**** DATA SUPPLIED

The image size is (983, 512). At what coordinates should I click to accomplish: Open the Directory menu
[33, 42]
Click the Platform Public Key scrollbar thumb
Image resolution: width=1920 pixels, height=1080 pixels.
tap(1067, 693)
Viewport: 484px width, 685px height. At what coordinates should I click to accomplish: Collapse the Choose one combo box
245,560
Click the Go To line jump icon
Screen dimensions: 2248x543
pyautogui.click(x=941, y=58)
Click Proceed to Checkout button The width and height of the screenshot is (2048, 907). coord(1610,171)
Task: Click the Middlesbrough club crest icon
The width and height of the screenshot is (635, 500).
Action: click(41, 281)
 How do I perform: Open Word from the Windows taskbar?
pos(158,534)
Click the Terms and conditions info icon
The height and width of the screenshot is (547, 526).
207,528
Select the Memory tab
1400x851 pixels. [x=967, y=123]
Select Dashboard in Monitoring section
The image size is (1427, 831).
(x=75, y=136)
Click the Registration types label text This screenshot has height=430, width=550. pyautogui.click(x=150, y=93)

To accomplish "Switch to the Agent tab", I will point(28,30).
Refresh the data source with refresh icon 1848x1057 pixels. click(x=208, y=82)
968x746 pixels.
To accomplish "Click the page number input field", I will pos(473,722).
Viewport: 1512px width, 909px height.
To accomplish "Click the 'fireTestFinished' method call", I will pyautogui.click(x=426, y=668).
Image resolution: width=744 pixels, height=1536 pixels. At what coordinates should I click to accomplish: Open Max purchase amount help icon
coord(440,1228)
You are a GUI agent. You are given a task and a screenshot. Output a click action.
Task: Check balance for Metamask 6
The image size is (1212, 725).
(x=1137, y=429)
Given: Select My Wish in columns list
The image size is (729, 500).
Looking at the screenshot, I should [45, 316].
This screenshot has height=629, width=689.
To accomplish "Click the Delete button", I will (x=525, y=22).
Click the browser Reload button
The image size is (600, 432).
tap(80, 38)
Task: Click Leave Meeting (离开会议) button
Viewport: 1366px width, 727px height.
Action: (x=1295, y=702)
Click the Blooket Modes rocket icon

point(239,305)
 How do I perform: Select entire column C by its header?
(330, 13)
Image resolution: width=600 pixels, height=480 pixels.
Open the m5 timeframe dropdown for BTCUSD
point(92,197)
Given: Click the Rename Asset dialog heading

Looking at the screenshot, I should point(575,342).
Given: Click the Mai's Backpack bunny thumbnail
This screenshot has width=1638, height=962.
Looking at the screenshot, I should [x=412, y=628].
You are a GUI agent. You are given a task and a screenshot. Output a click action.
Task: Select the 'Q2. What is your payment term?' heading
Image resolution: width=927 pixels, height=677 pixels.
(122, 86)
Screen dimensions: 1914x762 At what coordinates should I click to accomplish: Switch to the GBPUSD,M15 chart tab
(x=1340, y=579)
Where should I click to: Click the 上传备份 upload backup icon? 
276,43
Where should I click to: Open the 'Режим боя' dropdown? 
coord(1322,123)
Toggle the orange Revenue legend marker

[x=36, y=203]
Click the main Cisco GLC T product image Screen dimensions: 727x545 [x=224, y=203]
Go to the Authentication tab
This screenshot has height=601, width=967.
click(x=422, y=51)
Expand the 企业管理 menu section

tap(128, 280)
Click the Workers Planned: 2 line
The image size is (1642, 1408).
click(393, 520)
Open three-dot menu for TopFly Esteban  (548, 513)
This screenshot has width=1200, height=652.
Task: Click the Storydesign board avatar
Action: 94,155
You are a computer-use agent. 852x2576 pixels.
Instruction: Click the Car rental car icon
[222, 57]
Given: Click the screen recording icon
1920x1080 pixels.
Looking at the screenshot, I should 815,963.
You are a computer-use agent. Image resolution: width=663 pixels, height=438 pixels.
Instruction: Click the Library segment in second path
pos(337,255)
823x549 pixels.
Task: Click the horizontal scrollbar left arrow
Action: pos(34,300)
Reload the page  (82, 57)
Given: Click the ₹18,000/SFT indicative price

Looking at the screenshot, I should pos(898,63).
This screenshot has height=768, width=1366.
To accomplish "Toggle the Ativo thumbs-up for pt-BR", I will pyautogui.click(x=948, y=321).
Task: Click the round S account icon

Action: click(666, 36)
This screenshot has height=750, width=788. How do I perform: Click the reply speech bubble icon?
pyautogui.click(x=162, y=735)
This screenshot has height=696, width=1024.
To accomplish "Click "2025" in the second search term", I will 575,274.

********

*YOUR INSTRUCTIONS:*
What you return should be the records above, repeated exactly.

*SOLUTION FOR THIS TASK:*
The image size is (983, 512). At what coordinates should I click to accomplish: Open the Directory menu
[33, 42]
Click the Platform Public Key scrollbar thumb
Image resolution: width=1920 pixels, height=1080 pixels.
tap(1067, 693)
Viewport: 484px width, 685px height. At what coordinates should I click to accomplish: Collapse the Choose one combo box
245,560
Click the Go To line jump icon
Screen dimensions: 2248x543
pyautogui.click(x=941, y=58)
Click Proceed to Checkout button The width and height of the screenshot is (2048, 907). coord(1610,171)
Task: Click the Middlesbrough club crest icon
The width and height of the screenshot is (635, 500).
Action: click(41, 281)
 How do I perform: Open Word from the Windows taskbar?
pos(158,534)
Click the Terms and conditions info icon
The height and width of the screenshot is (547, 526).
207,528
Select the Memory tab
1400x851 pixels. [x=967, y=123]
Select Dashboard in Monitoring section
The image size is (1427, 831).
(x=75, y=136)
Click the Registration types label text This screenshot has height=430, width=550. pyautogui.click(x=150, y=93)

To accomplish "Switch to the Agent tab", I will point(28,30).
Refresh the data source with refresh icon 1848x1057 pixels. click(x=208, y=82)
968x746 pixels.
To accomplish "Click the page number input field", I will pos(473,722).
Viewport: 1512px width, 909px height.
To accomplish "Click the 'fireTestFinished' method call", I will pyautogui.click(x=426, y=668).
Image resolution: width=744 pixels, height=1536 pixels. At what coordinates should I click to accomplish: Open Max purchase amount help icon
coord(440,1228)
You are a GUI agent. You are given a task and a screenshot. Output a click action.
Task: Check balance for Metamask 6
The image size is (1212, 725).
(x=1137, y=429)
Given: Select My Wish in columns list
The image size is (729, 500).
Looking at the screenshot, I should [45, 316].
This screenshot has height=629, width=689.
To accomplish "Click the Delete button", I will (x=525, y=22).
Click the browser Reload button
The image size is (600, 432).
tap(80, 38)
Task: Click Leave Meeting (离开会议) button
Viewport: 1366px width, 727px height.
Action: (x=1295, y=702)
Click the Blooket Modes rocket icon

point(239,305)
 How do I perform: Select entire column C by its header?
(330, 13)
Image resolution: width=600 pixels, height=480 pixels.
Open the m5 timeframe dropdown for BTCUSD
point(92,197)
Given: Click the Rename Asset dialog heading

Looking at the screenshot, I should point(575,342).
Given: Click the Mai's Backpack bunny thumbnail
This screenshot has width=1638, height=962.
Looking at the screenshot, I should [x=412, y=628].
You are a GUI agent. You are given a task and a screenshot. Output a click action.
Task: Select the 'Q2. What is your payment term?' heading
Image resolution: width=927 pixels, height=677 pixels.
(122, 86)
Screen dimensions: 1914x762 At what coordinates should I click to accomplish: Switch to the GBPUSD,M15 chart tab
(x=1340, y=579)
Where should I click to: Click the 上传备份 upload backup icon? 
276,43
Where should I click to: Open the 'Режим боя' dropdown? 
coord(1322,123)
Toggle the orange Revenue legend marker

[x=36, y=203]
Click the main Cisco GLC T product image Screen dimensions: 727x545 [x=224, y=203]
Go to the Authentication tab
This screenshot has height=601, width=967.
click(x=422, y=51)
Expand the 企业管理 menu section

tap(128, 280)
Click the Workers Planned: 2 line
The image size is (1642, 1408).
click(393, 520)
Open three-dot menu for TopFly Esteban  (548, 513)
This screenshot has width=1200, height=652.
Task: Click the Storydesign board avatar
Action: 94,155
You are a computer-use agent. 852x2576 pixels.
Instruction: Click the Car rental car icon
[222, 57]
Given: Click the screen recording icon
1920x1080 pixels.
Looking at the screenshot, I should 815,963.
You are a computer-use agent. Image resolution: width=663 pixels, height=438 pixels.
Instruction: Click the Library segment in second path
pos(337,255)
823x549 pixels.
Task: Click the horizontal scrollbar left arrow
Action: pos(34,300)
Reload the page  (82, 57)
Given: Click the ₹18,000/SFT indicative price

Looking at the screenshot, I should pos(898,63).
This screenshot has height=768, width=1366.
To accomplish "Toggle the Ativo thumbs-up for pt-BR", I will pyautogui.click(x=948, y=321).
Task: Click the round S account icon

Action: click(666, 36)
This screenshot has height=750, width=788. How do I perform: Click the reply speech bubble icon?
pyautogui.click(x=162, y=735)
This screenshot has height=696, width=1024.
To accomplish "Click "2025" in the second search term", I will 575,274.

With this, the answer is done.